[WRITTEN REQUEST 1] Copy the passage of the blog post that begins at the words "We were about" and stops after the words "on the wall.".

“Not My Problem”

by Brian on June 12, 2006

in Only in Israel

We finally moved last week. After months of renovations that I began chronicling in the post Ka-Ching, by the time you read this we will be firmly – if not entirely comfortably – ensconced in our new home.

The process went remarkably smoothly. For the amount of work we had done on our new apartment, the timeline was quick (a fast three months) and the screw-ups were minimal.

Except for one.

We were about half way through the process. We had hired a carpenter recommended by our architect. He had come to install the cabinets under the sink in the children’s bathroom. This required some drilling into the ceramic tiles on the wall.

For reasons that I still don’t understand, Menachem the carpenter aimed his drill into the wall in a line directly under the sink faucet. I wasn’t watching at the time, but in retrospect this seemed as likely a place for a pipe to be placed as any. So it shouldn’t have been surprising that, as the drill bit went in, water began spraying into bathroom.

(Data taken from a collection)

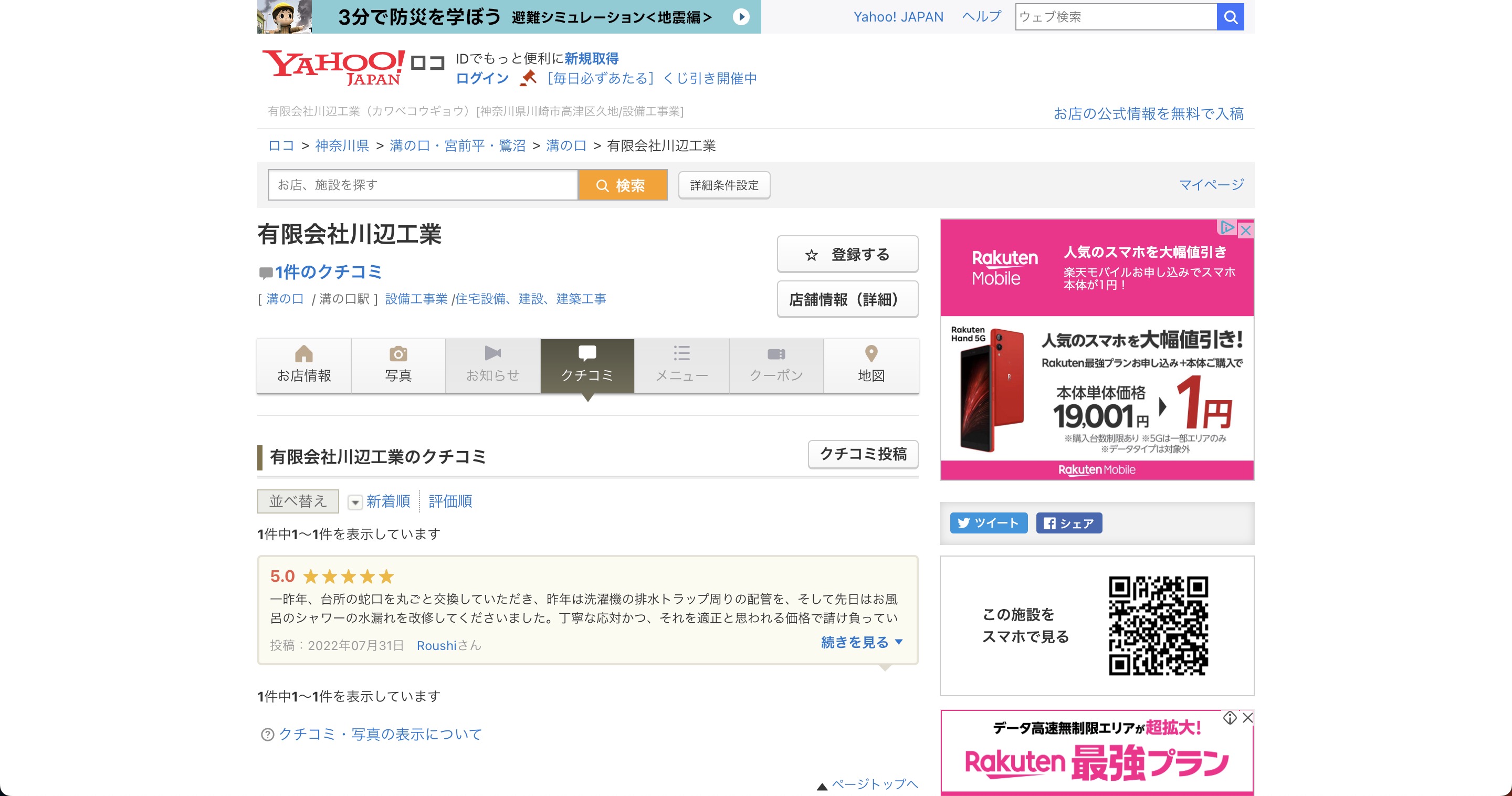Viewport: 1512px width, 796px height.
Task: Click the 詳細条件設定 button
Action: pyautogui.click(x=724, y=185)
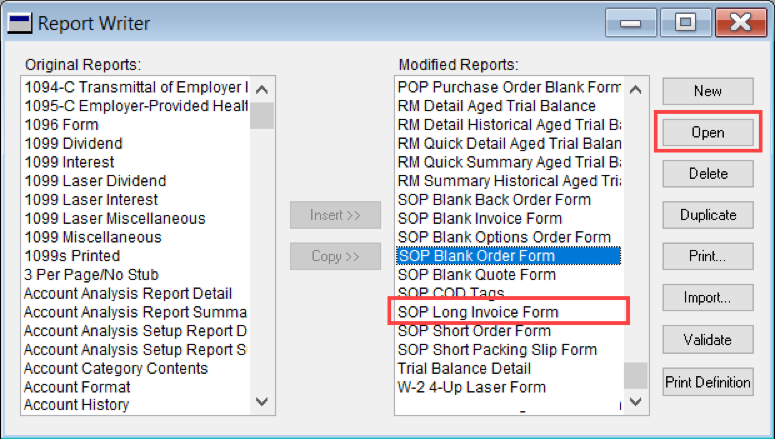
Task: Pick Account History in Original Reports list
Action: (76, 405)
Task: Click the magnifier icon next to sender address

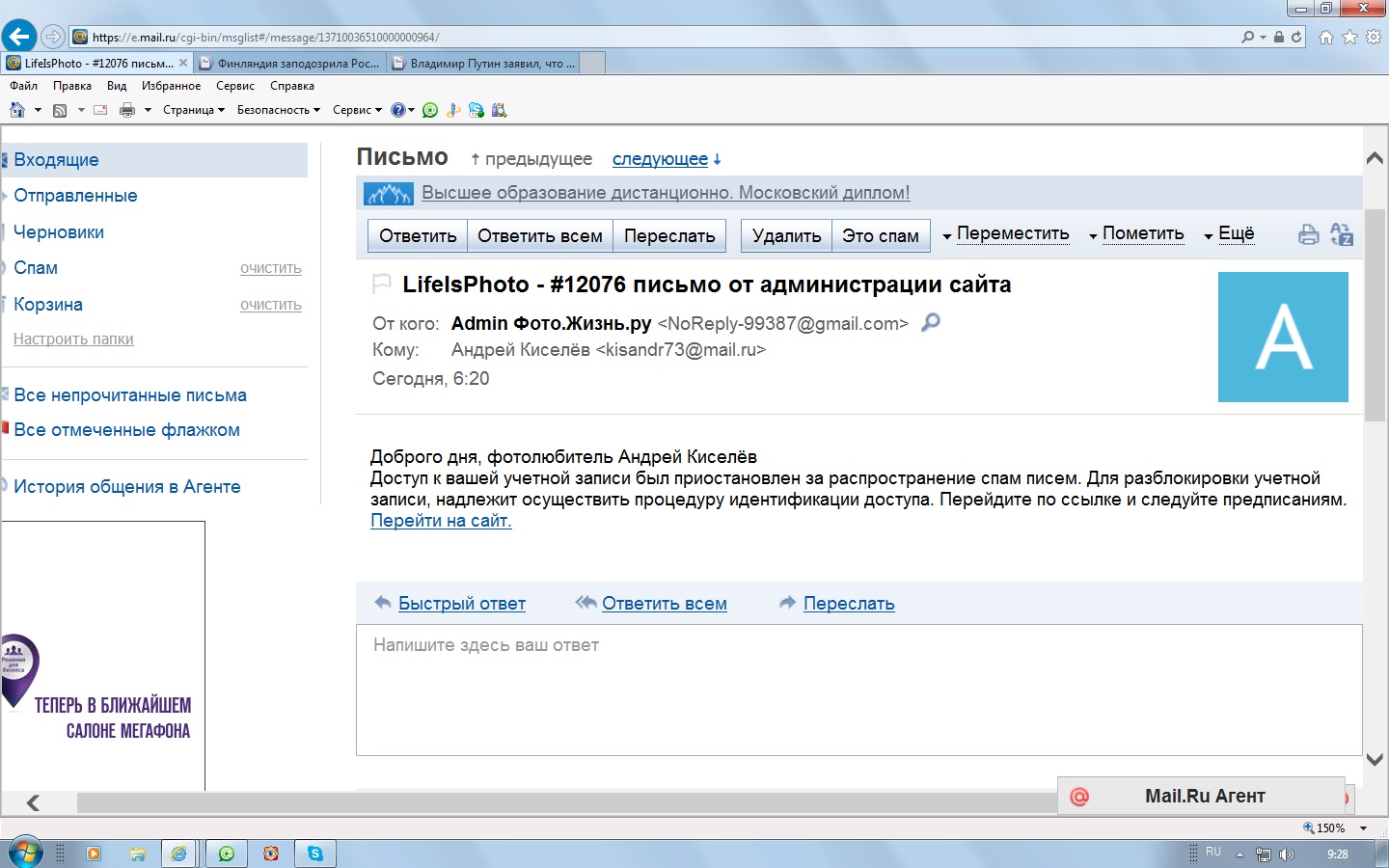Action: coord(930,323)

[WRITTEN REQUEST 2] Output every line of the records above as a numbered list, skipping blank lines and leaving the pictures out of the answer.

[RESULT 1]
We were about half way through the process. We had hired a carpenter recommended by our architect. He had come to install the cabinets under the sink in the children’s bathroom. This required some drilling into the ceramic tiles on the wall.

[RESULT 2]
1. Viewport: 1512px width, 796px height.
2. Task: Click the 詳細条件設定 button
3. Action: pyautogui.click(x=724, y=185)
4. Task: Pick Account History in Original Reports list
5. Action: (76, 405)
6. Task: Click the magnifier icon next to sender address
7. Action: coord(930,323)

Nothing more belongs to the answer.